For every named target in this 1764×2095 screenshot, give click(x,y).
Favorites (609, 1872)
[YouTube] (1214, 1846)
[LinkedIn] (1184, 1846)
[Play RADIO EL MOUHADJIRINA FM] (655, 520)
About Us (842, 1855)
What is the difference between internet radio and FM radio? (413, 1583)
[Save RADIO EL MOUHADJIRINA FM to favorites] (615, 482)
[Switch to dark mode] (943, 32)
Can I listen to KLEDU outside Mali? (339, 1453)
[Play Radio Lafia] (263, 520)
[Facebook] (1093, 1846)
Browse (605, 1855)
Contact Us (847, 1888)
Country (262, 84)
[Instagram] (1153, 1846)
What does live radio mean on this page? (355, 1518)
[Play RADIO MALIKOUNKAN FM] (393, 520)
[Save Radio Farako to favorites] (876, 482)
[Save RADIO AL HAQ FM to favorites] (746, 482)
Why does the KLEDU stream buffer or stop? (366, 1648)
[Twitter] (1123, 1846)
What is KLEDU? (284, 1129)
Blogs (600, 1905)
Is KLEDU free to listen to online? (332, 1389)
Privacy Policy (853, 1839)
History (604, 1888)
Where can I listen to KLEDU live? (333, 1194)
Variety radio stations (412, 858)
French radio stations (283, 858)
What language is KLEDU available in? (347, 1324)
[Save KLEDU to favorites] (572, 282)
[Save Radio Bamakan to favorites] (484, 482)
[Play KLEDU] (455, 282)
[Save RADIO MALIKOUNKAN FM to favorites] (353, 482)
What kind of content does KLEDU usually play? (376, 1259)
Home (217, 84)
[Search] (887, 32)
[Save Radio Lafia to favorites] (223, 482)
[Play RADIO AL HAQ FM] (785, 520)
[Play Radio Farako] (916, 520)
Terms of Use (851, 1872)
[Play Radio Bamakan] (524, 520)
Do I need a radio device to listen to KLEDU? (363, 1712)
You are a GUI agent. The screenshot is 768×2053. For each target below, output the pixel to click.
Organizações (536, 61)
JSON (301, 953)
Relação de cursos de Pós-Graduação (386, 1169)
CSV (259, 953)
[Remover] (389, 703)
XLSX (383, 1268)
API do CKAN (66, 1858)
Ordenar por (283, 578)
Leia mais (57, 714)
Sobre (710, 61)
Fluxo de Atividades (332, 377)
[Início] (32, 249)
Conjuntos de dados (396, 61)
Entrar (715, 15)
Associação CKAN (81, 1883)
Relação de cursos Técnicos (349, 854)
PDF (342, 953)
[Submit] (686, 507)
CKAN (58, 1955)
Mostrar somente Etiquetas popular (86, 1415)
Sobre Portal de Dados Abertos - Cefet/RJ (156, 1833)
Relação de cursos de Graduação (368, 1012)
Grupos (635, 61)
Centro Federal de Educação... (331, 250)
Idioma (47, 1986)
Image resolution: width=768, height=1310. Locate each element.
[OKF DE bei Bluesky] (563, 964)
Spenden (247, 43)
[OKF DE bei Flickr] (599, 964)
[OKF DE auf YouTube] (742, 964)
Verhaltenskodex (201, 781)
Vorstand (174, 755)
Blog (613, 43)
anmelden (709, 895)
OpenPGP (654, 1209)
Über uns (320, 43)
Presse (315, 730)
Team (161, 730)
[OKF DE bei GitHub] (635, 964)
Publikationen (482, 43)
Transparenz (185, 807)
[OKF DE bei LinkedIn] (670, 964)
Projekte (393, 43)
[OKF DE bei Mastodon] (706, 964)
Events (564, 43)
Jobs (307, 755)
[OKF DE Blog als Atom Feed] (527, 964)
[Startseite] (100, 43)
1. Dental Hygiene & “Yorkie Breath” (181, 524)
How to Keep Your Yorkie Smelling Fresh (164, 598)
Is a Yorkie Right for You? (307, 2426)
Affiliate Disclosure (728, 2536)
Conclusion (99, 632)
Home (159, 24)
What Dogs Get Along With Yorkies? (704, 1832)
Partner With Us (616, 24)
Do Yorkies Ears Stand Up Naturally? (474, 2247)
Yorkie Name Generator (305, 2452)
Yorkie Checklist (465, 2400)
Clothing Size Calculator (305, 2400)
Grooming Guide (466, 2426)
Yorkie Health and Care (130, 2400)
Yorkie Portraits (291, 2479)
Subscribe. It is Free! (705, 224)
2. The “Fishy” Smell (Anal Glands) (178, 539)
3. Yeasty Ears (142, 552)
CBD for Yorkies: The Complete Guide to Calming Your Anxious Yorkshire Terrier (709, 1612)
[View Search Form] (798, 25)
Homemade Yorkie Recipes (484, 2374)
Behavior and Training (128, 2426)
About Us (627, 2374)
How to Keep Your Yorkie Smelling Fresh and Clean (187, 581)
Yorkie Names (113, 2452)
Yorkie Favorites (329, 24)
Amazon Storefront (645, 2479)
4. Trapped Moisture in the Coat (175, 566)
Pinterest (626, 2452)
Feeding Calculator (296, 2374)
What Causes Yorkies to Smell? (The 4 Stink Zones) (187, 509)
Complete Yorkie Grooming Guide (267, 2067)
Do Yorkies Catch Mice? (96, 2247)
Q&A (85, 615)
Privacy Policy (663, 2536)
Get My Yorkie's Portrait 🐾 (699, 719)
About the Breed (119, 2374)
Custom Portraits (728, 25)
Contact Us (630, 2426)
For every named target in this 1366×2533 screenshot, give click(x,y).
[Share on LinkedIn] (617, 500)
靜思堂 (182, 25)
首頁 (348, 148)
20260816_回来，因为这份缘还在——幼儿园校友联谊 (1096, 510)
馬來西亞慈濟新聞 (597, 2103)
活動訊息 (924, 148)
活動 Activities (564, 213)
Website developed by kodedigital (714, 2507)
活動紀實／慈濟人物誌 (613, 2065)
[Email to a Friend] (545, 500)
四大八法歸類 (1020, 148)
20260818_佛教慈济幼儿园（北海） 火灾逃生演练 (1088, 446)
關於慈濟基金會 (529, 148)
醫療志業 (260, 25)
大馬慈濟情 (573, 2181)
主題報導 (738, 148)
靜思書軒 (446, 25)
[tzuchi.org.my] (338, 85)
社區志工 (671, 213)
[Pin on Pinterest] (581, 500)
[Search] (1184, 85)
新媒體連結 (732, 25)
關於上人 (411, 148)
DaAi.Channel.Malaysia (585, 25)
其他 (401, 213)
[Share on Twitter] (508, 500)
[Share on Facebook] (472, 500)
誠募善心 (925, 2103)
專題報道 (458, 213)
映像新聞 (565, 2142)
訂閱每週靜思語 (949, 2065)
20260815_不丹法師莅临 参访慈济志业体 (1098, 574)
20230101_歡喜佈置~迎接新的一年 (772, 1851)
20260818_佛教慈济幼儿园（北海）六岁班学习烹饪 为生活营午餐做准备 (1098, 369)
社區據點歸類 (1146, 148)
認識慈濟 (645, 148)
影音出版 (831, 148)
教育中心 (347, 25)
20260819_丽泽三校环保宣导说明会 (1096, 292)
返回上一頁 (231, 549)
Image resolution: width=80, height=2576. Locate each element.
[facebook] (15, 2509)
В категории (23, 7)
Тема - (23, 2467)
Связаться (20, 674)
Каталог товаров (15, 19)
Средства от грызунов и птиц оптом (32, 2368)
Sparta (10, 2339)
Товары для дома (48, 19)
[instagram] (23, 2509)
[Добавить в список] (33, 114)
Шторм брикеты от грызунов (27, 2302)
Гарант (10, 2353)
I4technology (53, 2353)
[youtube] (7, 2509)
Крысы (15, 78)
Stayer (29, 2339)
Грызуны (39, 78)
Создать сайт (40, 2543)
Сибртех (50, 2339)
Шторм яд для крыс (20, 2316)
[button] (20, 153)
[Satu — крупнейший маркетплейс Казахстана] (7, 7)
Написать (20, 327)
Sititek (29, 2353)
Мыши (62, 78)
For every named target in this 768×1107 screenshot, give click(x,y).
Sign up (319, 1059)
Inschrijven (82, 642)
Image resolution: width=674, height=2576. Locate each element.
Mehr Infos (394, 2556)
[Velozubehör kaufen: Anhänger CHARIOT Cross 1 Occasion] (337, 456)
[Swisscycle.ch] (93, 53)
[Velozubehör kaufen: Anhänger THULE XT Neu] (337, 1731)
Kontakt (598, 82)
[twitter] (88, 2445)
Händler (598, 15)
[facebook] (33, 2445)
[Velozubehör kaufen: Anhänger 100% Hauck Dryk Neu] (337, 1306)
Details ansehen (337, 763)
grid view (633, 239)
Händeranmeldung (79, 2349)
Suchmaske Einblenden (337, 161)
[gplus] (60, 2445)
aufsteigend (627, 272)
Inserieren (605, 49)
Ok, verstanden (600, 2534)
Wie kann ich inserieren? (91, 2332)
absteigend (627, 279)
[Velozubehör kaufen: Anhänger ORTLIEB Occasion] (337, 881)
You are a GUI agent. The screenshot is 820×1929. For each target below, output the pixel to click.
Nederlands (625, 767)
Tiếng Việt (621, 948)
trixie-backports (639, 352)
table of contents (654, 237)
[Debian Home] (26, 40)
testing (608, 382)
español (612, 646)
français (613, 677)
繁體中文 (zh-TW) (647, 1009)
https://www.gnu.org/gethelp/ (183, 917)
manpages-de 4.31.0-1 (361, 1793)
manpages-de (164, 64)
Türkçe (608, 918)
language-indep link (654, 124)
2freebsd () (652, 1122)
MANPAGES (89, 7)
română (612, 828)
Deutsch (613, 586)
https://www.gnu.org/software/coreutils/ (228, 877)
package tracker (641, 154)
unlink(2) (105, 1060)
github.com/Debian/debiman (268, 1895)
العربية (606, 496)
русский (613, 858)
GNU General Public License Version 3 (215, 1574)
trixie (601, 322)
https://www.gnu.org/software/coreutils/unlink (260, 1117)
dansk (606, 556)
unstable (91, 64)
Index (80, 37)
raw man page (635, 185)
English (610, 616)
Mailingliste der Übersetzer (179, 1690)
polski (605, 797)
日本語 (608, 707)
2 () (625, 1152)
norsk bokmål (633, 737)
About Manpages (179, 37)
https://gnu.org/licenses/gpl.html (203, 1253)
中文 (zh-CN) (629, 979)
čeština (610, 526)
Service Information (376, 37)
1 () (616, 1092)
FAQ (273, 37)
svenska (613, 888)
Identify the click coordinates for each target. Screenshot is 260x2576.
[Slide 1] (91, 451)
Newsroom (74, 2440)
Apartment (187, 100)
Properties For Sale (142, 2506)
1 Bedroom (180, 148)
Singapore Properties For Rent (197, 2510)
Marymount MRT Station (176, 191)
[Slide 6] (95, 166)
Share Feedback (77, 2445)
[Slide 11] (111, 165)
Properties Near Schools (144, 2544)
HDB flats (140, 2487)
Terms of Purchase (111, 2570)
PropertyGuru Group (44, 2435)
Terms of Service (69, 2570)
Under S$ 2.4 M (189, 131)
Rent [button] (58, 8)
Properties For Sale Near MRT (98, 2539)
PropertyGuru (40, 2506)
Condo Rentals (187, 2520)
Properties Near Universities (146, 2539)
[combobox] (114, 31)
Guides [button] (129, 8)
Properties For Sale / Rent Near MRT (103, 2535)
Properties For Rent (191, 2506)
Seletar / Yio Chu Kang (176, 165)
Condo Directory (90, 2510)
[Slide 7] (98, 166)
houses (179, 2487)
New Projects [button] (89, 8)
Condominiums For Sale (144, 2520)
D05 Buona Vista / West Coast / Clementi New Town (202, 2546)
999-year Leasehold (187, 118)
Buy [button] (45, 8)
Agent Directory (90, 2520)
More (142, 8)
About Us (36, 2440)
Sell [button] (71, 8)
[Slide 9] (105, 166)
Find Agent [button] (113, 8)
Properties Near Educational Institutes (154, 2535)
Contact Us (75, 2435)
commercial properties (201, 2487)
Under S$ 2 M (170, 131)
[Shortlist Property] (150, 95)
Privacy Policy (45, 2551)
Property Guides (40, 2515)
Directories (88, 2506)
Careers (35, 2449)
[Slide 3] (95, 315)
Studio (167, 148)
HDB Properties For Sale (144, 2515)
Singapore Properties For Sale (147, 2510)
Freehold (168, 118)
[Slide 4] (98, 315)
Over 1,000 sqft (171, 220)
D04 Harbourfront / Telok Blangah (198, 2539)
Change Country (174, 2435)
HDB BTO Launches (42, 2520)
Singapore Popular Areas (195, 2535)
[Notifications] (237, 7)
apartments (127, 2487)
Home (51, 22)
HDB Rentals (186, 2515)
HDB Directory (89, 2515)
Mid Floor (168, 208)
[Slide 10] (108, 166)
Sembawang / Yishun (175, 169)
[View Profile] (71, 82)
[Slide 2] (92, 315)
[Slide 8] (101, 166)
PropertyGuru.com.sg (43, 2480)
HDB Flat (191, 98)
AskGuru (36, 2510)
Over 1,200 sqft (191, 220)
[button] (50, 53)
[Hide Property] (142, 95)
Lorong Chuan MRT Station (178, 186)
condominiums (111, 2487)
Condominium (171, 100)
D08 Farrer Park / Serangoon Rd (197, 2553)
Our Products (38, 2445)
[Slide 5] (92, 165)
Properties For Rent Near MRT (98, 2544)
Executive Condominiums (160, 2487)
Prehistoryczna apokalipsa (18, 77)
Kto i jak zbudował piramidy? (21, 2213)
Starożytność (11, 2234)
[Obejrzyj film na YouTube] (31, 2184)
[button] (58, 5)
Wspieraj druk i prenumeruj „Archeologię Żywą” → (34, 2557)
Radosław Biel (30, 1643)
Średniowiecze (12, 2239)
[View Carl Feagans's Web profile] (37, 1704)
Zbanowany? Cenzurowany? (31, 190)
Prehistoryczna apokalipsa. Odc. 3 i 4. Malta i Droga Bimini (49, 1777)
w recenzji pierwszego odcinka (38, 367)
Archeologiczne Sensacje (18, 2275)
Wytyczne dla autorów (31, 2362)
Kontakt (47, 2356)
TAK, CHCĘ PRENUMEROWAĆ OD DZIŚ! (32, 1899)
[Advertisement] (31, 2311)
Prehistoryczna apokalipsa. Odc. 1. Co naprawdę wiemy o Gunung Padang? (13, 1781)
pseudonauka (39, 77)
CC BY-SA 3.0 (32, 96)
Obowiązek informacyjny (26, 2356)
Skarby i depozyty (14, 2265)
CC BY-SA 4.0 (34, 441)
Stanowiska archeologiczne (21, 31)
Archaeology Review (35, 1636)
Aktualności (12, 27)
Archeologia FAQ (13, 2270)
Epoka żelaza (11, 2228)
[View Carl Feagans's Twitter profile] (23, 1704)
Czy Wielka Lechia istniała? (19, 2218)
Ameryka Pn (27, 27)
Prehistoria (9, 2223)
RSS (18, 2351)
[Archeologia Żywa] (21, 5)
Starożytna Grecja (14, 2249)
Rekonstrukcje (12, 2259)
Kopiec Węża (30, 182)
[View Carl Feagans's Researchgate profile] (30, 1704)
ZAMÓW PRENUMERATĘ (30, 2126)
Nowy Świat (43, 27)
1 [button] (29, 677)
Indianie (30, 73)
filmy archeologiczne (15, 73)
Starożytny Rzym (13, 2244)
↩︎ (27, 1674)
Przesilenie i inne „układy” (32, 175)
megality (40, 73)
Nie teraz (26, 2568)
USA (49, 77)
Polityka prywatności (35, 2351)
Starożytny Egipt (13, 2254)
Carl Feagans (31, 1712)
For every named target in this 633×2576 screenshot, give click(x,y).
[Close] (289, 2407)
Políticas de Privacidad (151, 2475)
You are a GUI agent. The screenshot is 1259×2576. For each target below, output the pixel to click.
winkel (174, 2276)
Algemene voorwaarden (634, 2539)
★ ★ ★
Lines containing the word "Feagans" are to be located in the entries and copied.

[View Carl Feagans's Web profile] (37, 1704)
[View Carl Feagans's Twitter profile] (23, 1704)
[View Carl Feagans's Researchgate profile] (30, 1704)
Carl Feagans (31, 1712)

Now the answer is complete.